Systematic humanization of yeast genes reveals conserved functions and genetic modularity

See allHide authors and affiliations

Science  22 May 2015:
Vol. 348, Issue 6237, pp. 921-925
DOI: 10.1126/science.aaa0769

Staying the same across a billion years

How far across evolution do families of genes retain their function? Yeast and humans are separated by roughly a billion years of evolutionary history, and yet genes from one can substitute for orthologous genes in the other. To study this effect systematically, Kachroo et al. replaced over 400 essential yeast genes with their human orthologs. Roughly half of the human genes could functionally replace their yeast counterparts. Genes being in the same pathway was as important as sequence or expression similarity in determining replaceability.

Science, this issue p. 921


To determine whether genes retain ancestral functions over a billion years of evolution and to identify principles of deep evolutionary divergence, we replaced 414 essential yeast genes with their human orthologs, assaying for complementation of lethal growth defects upon loss of the yeast genes. Nearly half (47%) of the yeast genes could be successfully humanized. Sequence similarity and expression only partly predicted replaceability. Instead, replaceability depended strongly on gene modules: Genes in the same process tended to be similarly replaceable (e.g., sterol biosynthesis) or not (e.g., DNA replication initiation). Simulations confirmed that selection for specific function can maintain replaceability despite extensive sequence divergence. Critical ancestral functions of many essential genes are thus retained in a pathway-specific manner, resilient to drift in sequences, splicing, and protein interfaces.
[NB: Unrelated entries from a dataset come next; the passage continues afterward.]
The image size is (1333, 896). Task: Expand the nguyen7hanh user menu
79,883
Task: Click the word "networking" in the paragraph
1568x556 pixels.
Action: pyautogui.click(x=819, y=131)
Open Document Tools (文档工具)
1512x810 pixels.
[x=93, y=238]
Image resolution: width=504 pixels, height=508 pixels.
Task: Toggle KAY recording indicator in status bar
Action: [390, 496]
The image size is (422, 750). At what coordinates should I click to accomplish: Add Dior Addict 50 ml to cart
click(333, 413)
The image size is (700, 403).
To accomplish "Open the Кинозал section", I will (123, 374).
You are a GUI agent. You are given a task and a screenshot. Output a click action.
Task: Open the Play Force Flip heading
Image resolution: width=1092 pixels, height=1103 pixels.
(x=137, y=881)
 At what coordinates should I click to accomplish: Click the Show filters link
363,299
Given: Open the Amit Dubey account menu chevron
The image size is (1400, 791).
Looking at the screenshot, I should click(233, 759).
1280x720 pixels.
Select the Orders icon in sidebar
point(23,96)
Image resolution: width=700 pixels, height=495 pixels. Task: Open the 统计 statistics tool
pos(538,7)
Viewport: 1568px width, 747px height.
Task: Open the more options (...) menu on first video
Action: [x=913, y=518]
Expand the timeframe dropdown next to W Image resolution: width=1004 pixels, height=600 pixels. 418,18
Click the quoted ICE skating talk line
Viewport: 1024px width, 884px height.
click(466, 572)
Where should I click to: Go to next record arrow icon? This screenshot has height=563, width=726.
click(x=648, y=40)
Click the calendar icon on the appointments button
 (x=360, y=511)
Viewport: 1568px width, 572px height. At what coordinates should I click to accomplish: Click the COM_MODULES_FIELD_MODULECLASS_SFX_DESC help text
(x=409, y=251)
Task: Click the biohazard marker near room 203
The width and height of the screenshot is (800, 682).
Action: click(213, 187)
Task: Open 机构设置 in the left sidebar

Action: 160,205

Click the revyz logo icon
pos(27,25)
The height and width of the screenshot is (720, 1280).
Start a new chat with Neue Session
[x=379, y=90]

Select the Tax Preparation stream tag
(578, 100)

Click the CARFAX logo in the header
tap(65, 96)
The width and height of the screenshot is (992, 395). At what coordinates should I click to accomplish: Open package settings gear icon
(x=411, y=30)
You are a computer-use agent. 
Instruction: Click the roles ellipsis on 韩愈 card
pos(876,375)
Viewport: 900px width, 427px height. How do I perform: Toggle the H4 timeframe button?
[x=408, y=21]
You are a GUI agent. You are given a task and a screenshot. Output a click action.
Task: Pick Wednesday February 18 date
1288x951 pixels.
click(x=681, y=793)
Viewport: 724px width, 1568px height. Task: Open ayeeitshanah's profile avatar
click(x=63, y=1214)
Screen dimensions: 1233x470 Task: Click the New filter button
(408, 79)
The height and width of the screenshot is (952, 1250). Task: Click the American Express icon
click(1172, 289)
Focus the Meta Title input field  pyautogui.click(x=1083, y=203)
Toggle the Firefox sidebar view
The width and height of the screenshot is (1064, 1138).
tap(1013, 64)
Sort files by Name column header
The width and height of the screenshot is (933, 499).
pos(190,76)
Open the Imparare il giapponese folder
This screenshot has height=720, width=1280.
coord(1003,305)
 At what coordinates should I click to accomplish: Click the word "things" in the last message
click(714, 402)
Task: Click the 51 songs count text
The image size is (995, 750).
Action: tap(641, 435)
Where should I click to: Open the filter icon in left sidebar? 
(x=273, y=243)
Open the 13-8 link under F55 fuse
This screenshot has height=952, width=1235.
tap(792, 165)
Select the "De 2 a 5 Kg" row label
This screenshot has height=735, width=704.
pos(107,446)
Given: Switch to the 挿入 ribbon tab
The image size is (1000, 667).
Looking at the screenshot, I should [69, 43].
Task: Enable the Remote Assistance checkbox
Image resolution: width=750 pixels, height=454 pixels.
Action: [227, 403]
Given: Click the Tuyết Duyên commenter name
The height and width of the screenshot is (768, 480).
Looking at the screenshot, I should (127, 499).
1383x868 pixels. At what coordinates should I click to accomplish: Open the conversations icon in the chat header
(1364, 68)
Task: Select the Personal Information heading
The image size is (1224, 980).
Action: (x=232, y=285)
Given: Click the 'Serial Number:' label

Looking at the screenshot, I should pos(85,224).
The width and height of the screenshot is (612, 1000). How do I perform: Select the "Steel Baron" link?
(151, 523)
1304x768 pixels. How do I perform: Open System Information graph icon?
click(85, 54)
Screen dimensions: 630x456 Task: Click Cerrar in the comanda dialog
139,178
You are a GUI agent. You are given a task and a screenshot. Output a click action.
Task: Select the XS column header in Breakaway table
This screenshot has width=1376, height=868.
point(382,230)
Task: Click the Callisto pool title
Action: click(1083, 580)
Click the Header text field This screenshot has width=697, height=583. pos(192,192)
The ortholog-function conjecture posits that orthologous genes in diverged species perform similar or identical functions (1). The conjecture is supported by comparative analyses of gene-expression patterns, genetic interaction maps, and chemogenomic profiling (26), and it is widely used to predict gene function across species. However, even if two genes perform similar functions in different organisms, it may not be possible to replace one for the other, particularly if the organisms are widely diverged. The extent to which deeply divergent orthologs can stand in for each other, and which principles govern such functional equivalence across species, is largely unknown.

In this study, we systematically addressed these questions by replacing a large number of yeast genes with their human orthologs. Humans and the baker’s yeast Saccharomyces cerevisiae diverged from a common ancestor approximately 1 billion years ago (7). They share several thousand orthologous genes, accounting for more than one-third of the yeast genome (8). Yeast and human orthologs tend to be recognizable but often highly diverged; amino acid identity ranges from 9 to 92%, with a genome-wide average of 32%. Although we know of individual examples of human genes capable of replacing their fungal orthologs (912), the extent and specific conditions under which human genes can substitute for their yeast orthologs are generally not known.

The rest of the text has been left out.